This Country Can Teach America a Lot About Paying Workers a Living Wage


Flipping burgers isn't considered a way to make a decent living in the United States: It's a summer job for teenagers, an entry point into the workforce for immigrants or a way to scrape by while working another job.

But fast-food workers in Denmark make the equivalent of $20 per hour; a Burger King employee has enough money to pay rent, go out with friends and still save a bit of money, according to an extensive report in the New York Times

And their experience can teach the us a lot about how to pay workers a decent wage for honest work.

Working to live: The quality of life for fast-food workers in the small Scandinavian nation is astonishing — it includes a host of benefits that even well-paid American workers would envy. As the New York Times reports, under the industry's collective agreement, employees are guaranteed five weeks of vacation, paid maternity and paternity leave, a pension plan and paid overtime for work after 6 p.m. and on Sundays. In contrast to American wage earners, Danes often receive their work schedule a month ahead of time.

Denmark doesn't officially uphold a minimum wage, but it has very high union density — roughly two-thirds of workers are in trade unions, which gives organized labor a great deal of leverage in negotiating the base wage that workers can be paid in many industries.

According to the New York Times, Denmark's 3F union, the largest in the country, has an agreement with the employers group Horesta, which includes many restaurants including Burger King, that the lowest a fast-food worker can be paid is $20 an hour. In exchange, unions and employees are expected to not engage in any kind of militant or disruptive practices such as strikes or boycotts.

"Sometimes I ask, 'Do I buy food or do I buy them clothes?' If I made $20 an hour, I could actually live, instead of dreaming about living."

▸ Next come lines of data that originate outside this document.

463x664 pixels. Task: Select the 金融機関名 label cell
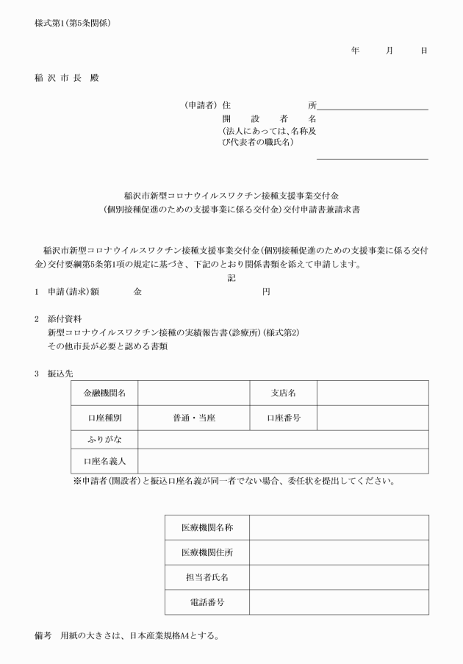104,393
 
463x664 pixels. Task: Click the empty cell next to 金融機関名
194,393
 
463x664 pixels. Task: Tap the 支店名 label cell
284,393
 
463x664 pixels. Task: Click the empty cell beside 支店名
373,393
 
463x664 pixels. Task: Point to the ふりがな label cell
104,439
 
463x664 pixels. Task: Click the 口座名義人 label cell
104,461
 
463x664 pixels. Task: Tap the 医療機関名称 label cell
207,527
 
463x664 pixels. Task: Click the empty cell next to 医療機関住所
339,552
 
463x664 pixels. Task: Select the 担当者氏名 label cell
207,577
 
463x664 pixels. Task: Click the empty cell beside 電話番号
339,602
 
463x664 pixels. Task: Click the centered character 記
232,279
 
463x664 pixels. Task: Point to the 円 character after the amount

Living to work: Contrast this to the United States. In America, fast-food workers average a wage of $8.90 an hour. A fifth of them live below the poverty line, and nearly 90% do not receive health benefits through their employer. There is no legally guaranteed paid vacation, in the U.S., so an employee is at the mercy of their employer; the Center for Economic and Policy Research has found that in the bottom fourth of earners, most workers don't get any paid time off at all.

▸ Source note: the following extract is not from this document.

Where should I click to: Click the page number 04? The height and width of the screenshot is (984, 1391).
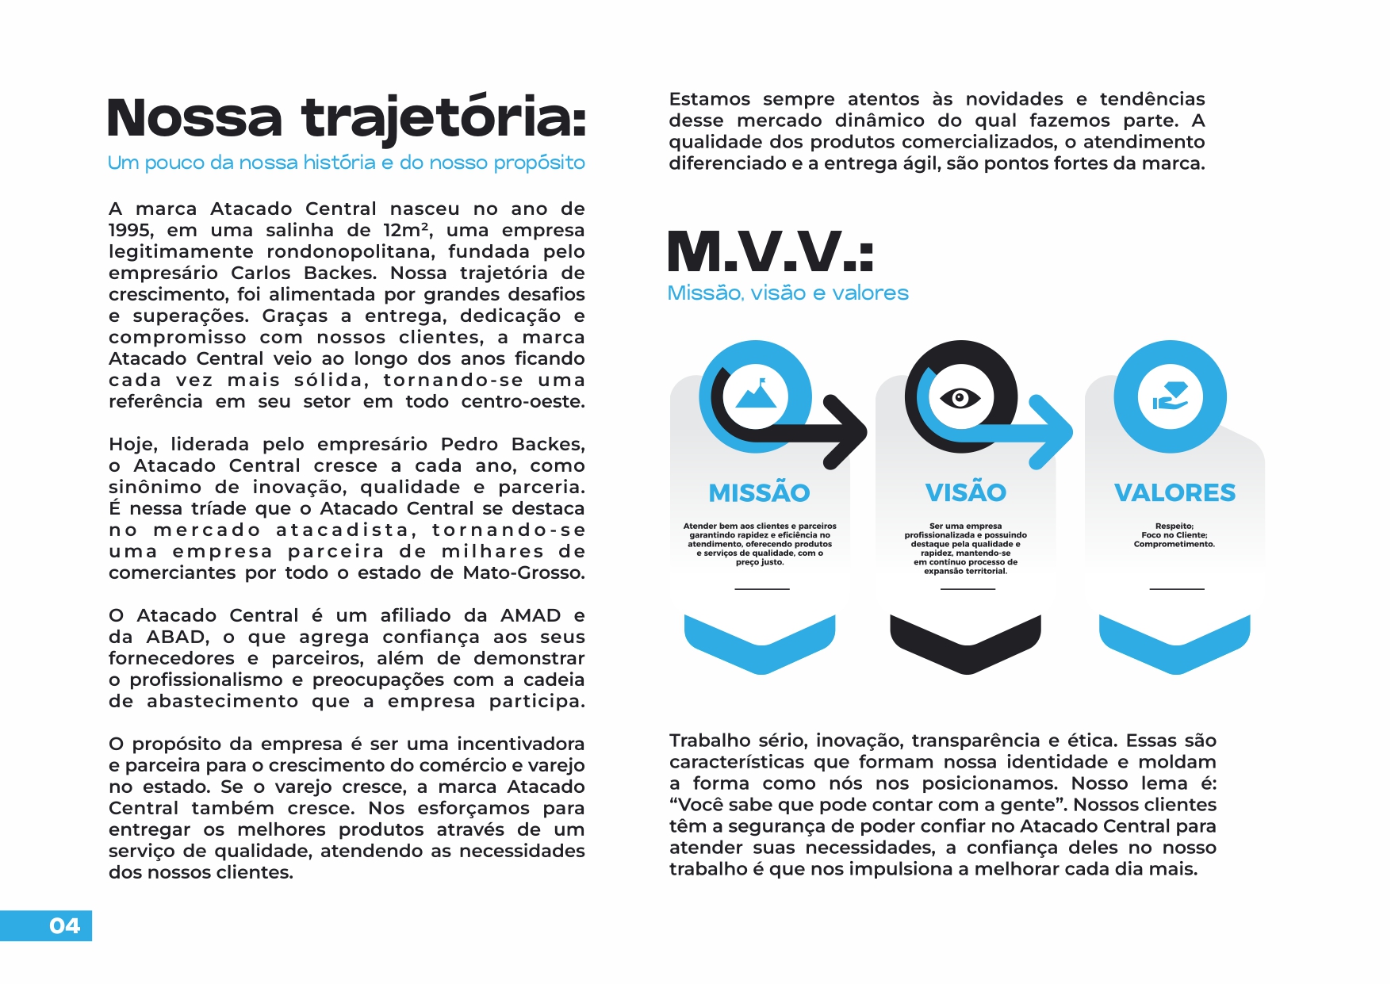pyautogui.click(x=64, y=925)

Earning wages so far below what's needed to live poses enormous challenges for people who work at these restaurants. 

Anthony Moore, a shift manager at a Burger King in Florida, shared the struggles of being a single father on a wage of $9 an hour with the New York Times: "Sometimes I ask, 'Do I buy food or do I buy them clothes?' If I made $20 an hour, I could actually live, instead of dreaming about living."

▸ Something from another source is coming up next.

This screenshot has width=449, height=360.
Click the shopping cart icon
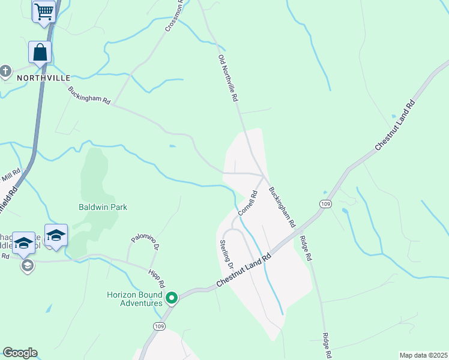click(x=44, y=11)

Is this possible in America? Comparisons between two different countries with countless differences in  size, economy and culture is tricky business, and the success of the $20 wage in Denmark doesn't translate readily into an identical policy prescription for fast-food workers in the U.S., who have been campaigning nationally in recent months for a higher wage at $15 an hour.

But it's clear that paying much higher rates to workers at fast-food restaurants doesn't destroy the economy's employment rate or render fast-food restaurants unprofitable, and it provides a degree of dignity to lives that Americans largely assume is impossible for those living on the margins of society.

M. Spencer Green/AP

Larry Mishel, president of the Economic Policy Institute, doesn't think the takeaway from the Danish experience is simply instituting a $20 wage in the U.S., but that another economy is possible if wages are designed to match productivity.

"The point is that one can have a modern, productive economy at full employment where low-wage workers earn a decent living. The U.S. could have evolved this way but didn't because the political power of those aligned with the most income, wealth and influence took us a different path," Mishel told Mic.

"We can't easily or quickly get from where we are to the Danish-type situation. But one can see how we can afford much higher wages by comparing productivity growth to the rise in the value of the minimum wage since 1979 or so  — or back to 1968."

Mishel is right that this is bigger than raising the wage. Higher pay for fast-food workers isn't an end unto itself, but one component of how our political economy needs to evolve is in distributing the fruits of productivity to everyone — not just the rich. In that sense, Denmark can teach the U.S. some lessons about just how to accomplish that goal.